К семидесятилетию легендарного поэта “Амфора” преподнесла ему — и всем нам — долгожданный подарок: полное собрание его стихотворений. Это замечательно, поздравляю русскую литературу (и поэзию)1 с днем рождения! В увесистый том в хронологическом порядке включены все поэтические книги Виктора Сосноры, от “Всадников” (1959—1966) до “Двери закрываются” (2001), причем вся цензурная правка, если верить аннотации, устранена автором. Перед нами “то самое, что Соснора некогда назвал „Мои никогда“, то есть „никогда не будет издано“”2. 22 (двадцать две!) книги, поражающие растяжкой, разносом поэтической речи, от
а Изюмским бугром
побурела трава,
был закат не багров,
а багрово-кровав,
желтый, глиняный грунт
от жары почернел.
(начало “Всадников”)
— до
Это третья сюита из Книги конца,
пятнистый пулоз, черный уж и
бичевидная змея,
певчий ястреб живущий на юге Африки, и он поет так:
кэк-кэк-кэк или же кик-кик-кик,
довольно хорошая песенка — для заик…
четвертой не будет…
(Постскриптум к “Двери закрываются”)
Между ними — как между двух берез, если воспользоваться одним из сосноровских образов — судьба человека и речетворца, больше, русской поэзии второй половины XX века и далее.
Должен сразу сказать: мне ближе поздний Соснора, Соснора “Верховного часа” (1979), “Мартовских ид” (1983) и явленного после пятнадцатилетнего перерыва, когда уже никто, кажется, этого не ожидал от ушедшего в затворничество и прозу мэтра, впечатляющего триптиха “Куда пошел и где окно?” (1999), “Флейты и прозаизмы” (2000), “Двери закрываются” (2001). Расхожая максима “поэт в России должен жить долго” неожиданно обретает в данном случае новый смысл. Это действительно уникальный случай, особенно учитывая футуристические, воинственные истоки, к которым восходит поэзия Сосноры, когда вершинные свои произведения поэт создает после сорока и, что еще невероятнее, после шестидесяти. Причем вершинные не только в рамках собственного творчества (тут, возможно, кто-то вспомнит Тютчева или Ахматову), но резко из этих рамок выламывающиеся и открывающие новую — эпохальную — страницу в истории всей отечественной традиции. Речь, таким образом, не о признании, всегда приходящем слишком поздно (“поздно”, увы, всего лишь услужливый эвфемизм), а о свершении, для которого поистине требуется время. Время становления.

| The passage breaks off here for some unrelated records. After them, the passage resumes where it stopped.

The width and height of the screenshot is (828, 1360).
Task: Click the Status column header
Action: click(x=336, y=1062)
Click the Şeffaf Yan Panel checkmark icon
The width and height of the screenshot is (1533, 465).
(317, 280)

И тут подарок “Амфоры”, как, впрочем, и любой подарок, может обернуться своей “данайской”, предательской изнанкой, довольно болезненно бьющей по некоторым ходячим предрассудкам и предпочтениям. Говорю не о филологах и историках литературы (им-то как раз перейти это поле длиной в чужую жизнь и развернуться там со своими карьерными, но отнюдь, разумеется, не карьеристскими, раскопками — милое дело), а о поклонниках, учениках, близких и далеких продолжателях, беззаветно преданных романтическому мифу, легенде гения. Ибо “Стихотворения” впервые дают нам исчерпывающе полное, лишенное цензурных лакун, а следовательно и героического флера запрещенности, представление о “раннем” Сосноре — встык, внахлест с “поздним”. И сравнение, неизбежно возникающее при таком чтении, скорректированном, безусловно, исторической дистанцией, способно вызвать если не шок, то серьезное замешательство.

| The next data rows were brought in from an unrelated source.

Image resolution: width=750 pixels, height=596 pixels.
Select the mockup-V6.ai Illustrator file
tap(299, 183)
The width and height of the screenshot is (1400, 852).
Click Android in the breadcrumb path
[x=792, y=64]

Необходимо, видимо, объясниться. Однако сделать это не так-то просто в силу как раз таки исторической дистанции, с одной стороны, и неизбежного, преследующего любого поэта смешения сделанного им (ею) с окружающим его (ее) имя биографическим ореолом, с другой. У легенды по имени “Виктор Соснора” как минимум два источника, две составные части, как у хлопающих, то открывающихся, то закрывающихся дверей, в которых так легко повредить себе какой-нибудь сильно умственный орган.
Первая, как уже было сказано, это до сих пор разделяемый многими миф о “беззаконной комете” с печатью гения на челе (но тогда уж, наверное, на хвосте), различимой с пеленок, если не с процедуры УЗИ. Миф, удобный прежде всего самим поэтам, тщательно оберегающим свою суверенность, “вненаходимость”, независимость от любых, внеположных их дару, обстоятельств3. Так вот, “Стихотворения” разбивают этот романтический миф в пух и прах, потому что мы видим поэтапное, с резкими взлетами, провалами, скачками в сторону, вбок и поверх барьеров, становление поэта. Вторая часть — и здесь мы вступаем на зыбкую почву слухов и домыслов, не желающей зарастать “народной молвы” — личная, персональная мифология полуподпольного, непечатного автора, то ли добровольного, то ли вынужденного изгнанника из (литературной) жизни — и это после феерического, осененного именами Асеева, академика Лихачева и Лили Брик дебюта! Не забудем, этому дебюту будет вскорости рукоплескать Париж в лице влиятельнейших Эльзы Триоле и Луи Арагона, увидевших в Сосноре преемника Маяковского. (Как ни относись к двусмысленной роли Арагона во времена сталинского террора, все же он автор нескольких безусловных шедевров, ключевых для новейшей европейской литературы4 ; кроме того, в 1960—1970-е годы он открыл французской публике немало авангардистов молодого поколения, и они с благодарностью об этом помнили. Так что нюх на таланты у Арагона был.) И вдруг, после такого оглушительного успеха, соперничать с которым могли тогда разве что официально разрешенные Евтушенко и Вознесенский да — по другую сторону идеологического занавеса — неофициальный “тунеядец” Бродский, происходит нечто странное. Сам Соснора позднее напишет об этом так: “До 30 лет я выступал на сценах, поя, в роли воскресителя усопших. И слава моя затмила (осветила?) мир, советско-заграничный. Но вдруг как отрезало, я совершил хадж, ушел в глушь и пил. До смерти” (“Дом дней”).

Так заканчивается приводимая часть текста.